Goal of the exercise:
Determine how many lines in the records include "from". Write the number and nothing more.

Supplied data:
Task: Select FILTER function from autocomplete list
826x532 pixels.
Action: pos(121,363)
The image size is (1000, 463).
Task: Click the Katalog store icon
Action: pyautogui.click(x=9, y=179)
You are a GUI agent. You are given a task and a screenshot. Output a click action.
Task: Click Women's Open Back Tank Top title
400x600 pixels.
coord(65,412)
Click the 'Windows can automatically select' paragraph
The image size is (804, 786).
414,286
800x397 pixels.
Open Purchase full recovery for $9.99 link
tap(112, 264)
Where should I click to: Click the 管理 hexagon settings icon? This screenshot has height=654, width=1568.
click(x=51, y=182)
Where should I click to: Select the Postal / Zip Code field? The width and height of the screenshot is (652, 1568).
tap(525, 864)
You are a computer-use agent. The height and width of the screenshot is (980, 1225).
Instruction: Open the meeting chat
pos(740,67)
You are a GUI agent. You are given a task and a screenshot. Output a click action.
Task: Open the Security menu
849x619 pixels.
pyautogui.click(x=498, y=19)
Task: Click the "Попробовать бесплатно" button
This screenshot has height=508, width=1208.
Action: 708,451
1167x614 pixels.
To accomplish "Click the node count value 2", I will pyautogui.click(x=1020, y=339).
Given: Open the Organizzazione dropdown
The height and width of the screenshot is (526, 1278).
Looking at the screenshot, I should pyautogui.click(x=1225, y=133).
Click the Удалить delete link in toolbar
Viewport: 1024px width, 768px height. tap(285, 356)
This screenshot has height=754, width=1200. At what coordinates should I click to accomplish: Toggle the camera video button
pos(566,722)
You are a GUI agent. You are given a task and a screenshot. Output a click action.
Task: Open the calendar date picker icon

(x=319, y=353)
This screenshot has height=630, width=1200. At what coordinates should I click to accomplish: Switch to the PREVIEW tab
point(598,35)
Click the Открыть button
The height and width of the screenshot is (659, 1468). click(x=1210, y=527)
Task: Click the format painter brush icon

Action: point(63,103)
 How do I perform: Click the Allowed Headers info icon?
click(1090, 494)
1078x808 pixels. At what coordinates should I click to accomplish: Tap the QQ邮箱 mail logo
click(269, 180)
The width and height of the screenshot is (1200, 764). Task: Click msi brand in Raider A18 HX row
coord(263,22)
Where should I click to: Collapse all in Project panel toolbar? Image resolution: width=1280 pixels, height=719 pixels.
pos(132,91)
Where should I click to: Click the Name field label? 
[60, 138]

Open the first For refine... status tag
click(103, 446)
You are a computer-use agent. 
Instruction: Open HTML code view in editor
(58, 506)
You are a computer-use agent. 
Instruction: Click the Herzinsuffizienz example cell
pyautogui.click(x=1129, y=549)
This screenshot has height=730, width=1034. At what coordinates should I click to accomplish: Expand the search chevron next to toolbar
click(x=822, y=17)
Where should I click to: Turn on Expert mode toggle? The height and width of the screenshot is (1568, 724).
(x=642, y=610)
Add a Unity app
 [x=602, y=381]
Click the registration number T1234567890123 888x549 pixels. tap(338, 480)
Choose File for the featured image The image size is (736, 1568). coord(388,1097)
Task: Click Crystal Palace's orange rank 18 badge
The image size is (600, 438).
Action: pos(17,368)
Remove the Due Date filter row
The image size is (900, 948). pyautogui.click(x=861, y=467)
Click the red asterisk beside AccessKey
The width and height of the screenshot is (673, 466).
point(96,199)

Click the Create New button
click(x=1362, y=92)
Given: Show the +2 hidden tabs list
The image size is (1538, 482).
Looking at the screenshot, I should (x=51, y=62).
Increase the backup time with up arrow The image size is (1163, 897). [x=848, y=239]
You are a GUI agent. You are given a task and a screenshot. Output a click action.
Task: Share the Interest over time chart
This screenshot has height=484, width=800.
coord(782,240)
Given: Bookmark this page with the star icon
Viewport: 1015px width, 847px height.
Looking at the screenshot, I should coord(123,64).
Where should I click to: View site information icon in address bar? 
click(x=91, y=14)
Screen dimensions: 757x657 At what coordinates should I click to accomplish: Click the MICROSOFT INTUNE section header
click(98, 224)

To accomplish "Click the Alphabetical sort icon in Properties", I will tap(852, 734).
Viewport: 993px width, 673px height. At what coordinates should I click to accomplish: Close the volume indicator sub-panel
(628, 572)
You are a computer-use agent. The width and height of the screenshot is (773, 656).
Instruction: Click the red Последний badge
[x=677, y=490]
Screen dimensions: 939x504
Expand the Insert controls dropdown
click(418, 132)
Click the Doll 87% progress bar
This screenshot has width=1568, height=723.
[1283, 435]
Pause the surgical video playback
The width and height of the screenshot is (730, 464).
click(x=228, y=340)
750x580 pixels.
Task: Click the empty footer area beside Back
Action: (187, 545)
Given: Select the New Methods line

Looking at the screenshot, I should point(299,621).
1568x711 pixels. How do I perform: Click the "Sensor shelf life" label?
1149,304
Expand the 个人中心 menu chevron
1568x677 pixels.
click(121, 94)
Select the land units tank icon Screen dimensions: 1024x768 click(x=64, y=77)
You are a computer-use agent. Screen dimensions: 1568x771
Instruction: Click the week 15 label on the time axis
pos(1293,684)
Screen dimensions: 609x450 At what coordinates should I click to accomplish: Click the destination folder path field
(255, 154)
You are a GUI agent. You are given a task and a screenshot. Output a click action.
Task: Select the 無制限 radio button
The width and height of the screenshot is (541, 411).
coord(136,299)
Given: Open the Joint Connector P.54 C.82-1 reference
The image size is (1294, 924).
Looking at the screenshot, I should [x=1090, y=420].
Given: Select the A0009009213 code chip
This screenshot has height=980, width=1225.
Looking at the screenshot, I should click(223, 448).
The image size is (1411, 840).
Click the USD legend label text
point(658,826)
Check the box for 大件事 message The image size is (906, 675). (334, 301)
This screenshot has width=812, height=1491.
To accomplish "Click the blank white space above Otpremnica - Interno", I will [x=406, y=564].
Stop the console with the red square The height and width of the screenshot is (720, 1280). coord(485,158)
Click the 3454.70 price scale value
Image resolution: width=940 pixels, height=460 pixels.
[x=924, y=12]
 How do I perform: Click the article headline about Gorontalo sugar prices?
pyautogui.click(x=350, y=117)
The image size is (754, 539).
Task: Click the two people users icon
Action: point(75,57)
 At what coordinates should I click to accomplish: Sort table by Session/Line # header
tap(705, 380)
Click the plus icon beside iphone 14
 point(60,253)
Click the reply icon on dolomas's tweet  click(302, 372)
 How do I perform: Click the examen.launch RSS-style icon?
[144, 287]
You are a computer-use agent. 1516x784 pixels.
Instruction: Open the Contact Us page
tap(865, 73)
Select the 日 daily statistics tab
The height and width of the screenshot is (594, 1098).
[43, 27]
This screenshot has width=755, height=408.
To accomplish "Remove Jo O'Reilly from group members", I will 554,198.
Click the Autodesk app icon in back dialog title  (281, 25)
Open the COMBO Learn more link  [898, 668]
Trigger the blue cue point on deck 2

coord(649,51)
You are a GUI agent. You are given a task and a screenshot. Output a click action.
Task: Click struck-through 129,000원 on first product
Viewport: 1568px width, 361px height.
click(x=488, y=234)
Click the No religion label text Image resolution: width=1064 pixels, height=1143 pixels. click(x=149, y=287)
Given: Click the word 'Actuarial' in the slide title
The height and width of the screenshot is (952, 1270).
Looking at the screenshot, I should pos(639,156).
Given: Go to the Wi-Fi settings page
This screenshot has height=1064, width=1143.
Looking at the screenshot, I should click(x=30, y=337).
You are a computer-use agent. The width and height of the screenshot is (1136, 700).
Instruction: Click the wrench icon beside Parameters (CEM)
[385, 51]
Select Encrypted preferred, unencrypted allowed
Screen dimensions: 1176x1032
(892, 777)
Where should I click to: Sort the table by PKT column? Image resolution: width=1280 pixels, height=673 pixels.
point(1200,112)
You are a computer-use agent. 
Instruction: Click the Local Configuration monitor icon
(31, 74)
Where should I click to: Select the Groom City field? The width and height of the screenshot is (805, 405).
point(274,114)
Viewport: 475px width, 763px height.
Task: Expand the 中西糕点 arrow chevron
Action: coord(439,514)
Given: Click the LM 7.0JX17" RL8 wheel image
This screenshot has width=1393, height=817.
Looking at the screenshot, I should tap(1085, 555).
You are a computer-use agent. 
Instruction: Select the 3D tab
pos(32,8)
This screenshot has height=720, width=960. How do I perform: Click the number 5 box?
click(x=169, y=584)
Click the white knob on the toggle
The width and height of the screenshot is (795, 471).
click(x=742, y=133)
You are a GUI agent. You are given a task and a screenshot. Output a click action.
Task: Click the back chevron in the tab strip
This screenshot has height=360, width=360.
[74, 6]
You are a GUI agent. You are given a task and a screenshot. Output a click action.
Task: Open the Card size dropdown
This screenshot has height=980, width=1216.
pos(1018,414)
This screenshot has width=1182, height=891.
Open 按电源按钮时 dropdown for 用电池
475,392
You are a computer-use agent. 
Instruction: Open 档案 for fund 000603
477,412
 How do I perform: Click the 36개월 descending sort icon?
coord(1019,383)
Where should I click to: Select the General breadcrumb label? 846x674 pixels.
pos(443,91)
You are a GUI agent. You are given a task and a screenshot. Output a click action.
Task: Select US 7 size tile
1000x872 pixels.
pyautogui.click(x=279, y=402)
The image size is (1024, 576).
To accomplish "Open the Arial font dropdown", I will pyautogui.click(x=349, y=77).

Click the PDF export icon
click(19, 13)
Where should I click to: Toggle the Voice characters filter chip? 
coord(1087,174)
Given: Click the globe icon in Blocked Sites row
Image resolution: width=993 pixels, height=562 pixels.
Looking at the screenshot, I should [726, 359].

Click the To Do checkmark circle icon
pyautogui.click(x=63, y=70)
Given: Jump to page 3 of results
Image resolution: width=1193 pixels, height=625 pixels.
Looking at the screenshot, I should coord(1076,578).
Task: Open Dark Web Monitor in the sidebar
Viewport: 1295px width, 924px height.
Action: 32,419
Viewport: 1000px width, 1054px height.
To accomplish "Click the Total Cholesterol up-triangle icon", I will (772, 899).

Result:
2